The most powerful force for promoting Chattanooga as a tourist destination was gathered around dozens of tables at the Chattanooga Convention Center on Wednesday afternoon, said Barry White, the CEO and president of the Chattanooga Convention and Visitors Bureau.
One of the city's strengths as a travel destination is "positive resident sentiment," or the word-of-mouth power of people who love living in Chattanooga and love to talk about it, White said during the CVB's 2019 Chattanooga Tourism Summit.
"Our job is to recruit more visitors, and this is the most valuable form of marketing," he told the gathering of leaders from across industries.
Visitors to Chattanooga and Hamilton County dropped $1.16 billion during their travels in 2018, a record amount and an increase of 4.75% over 2017. The dollars are a good measure of success, but the number he's most interested in boosting is the number of people who visit the area, White said.
"People travel here to see our culture," he said. "It's about the place and the people."
Tourism in Hamilton County
* $1.16 billion — Visitor spending last year, up 4.75 % from the previous year* 8,970 — Number of hospitality jobs* 438 — Number of new hotel rooms added last year, bringing the total to about 11,000* $15.1 million - Occupancy taxes collected by the city and countySources: Chattanooga Convention and Visitors Bureau. Figures are for 2018 in Hamilton County
A strategic plan rolled out at the luncheon last year includes a range of tactics to make the CVB "the most competitive and innovative destination organization in the nation" by 2025. Goals include increasing annual spending by visitors to $1.33 billion, but the plan also includes a move to make it easier for some businesses to raise their profile with CVB resources.

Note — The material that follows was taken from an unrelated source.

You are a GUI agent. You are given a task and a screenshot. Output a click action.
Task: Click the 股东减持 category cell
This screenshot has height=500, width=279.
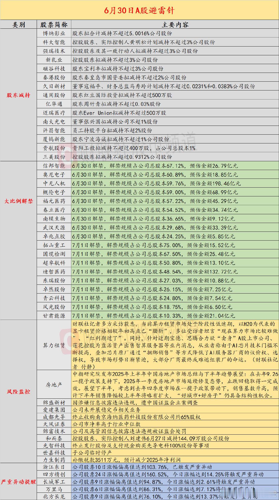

"The CVB is currently restructuring its membership program and moving away from a dues-based model, which required an annual fee for basic services such as a website listing," according to the CVB's 2019 Tourism Report. Instead, to welcome a more diverse range of businesses into the organization, a new partnership model will mean all qualified CVB partners get a free website listing on the CVB site. A dedicated strategy for culture, heritage and arts is also in the works, as is a strategy specific to sports.
Growing the hospitality industry workforce is a focus, as well. During a breakout session at the event Wednesday, leaders in education and the tourism industry discussed the challenges of recruiting the people who deliver the experiences visitors have when they spend time exploring Chattanooga. Rock City President Susan Harris was a member of that panel.
"Talent development is an opportunity across many industries," she said. "Within the tourism industry, we're committed to working together - we have strong collaboration with the CVB, with the Chamber of Commerce, with others through the Chattanooga Hospitality Association."
Rock City has also invested $250,000 to develop an Institute of Hospitality and Tourism Management at the Howard School that provides financial contributions and commitments for field trips, job shadowing, faculty touring, advisory roles and preferential part-time job availability for students.
White touted Chattanooga's long history of drawing local visitors through unique attractions, including the Incline, which opened in 1895, and Rock City, which has been around since 1932. Chattanooga is "an early adopter, an innovator," in drawing people to the city, he said.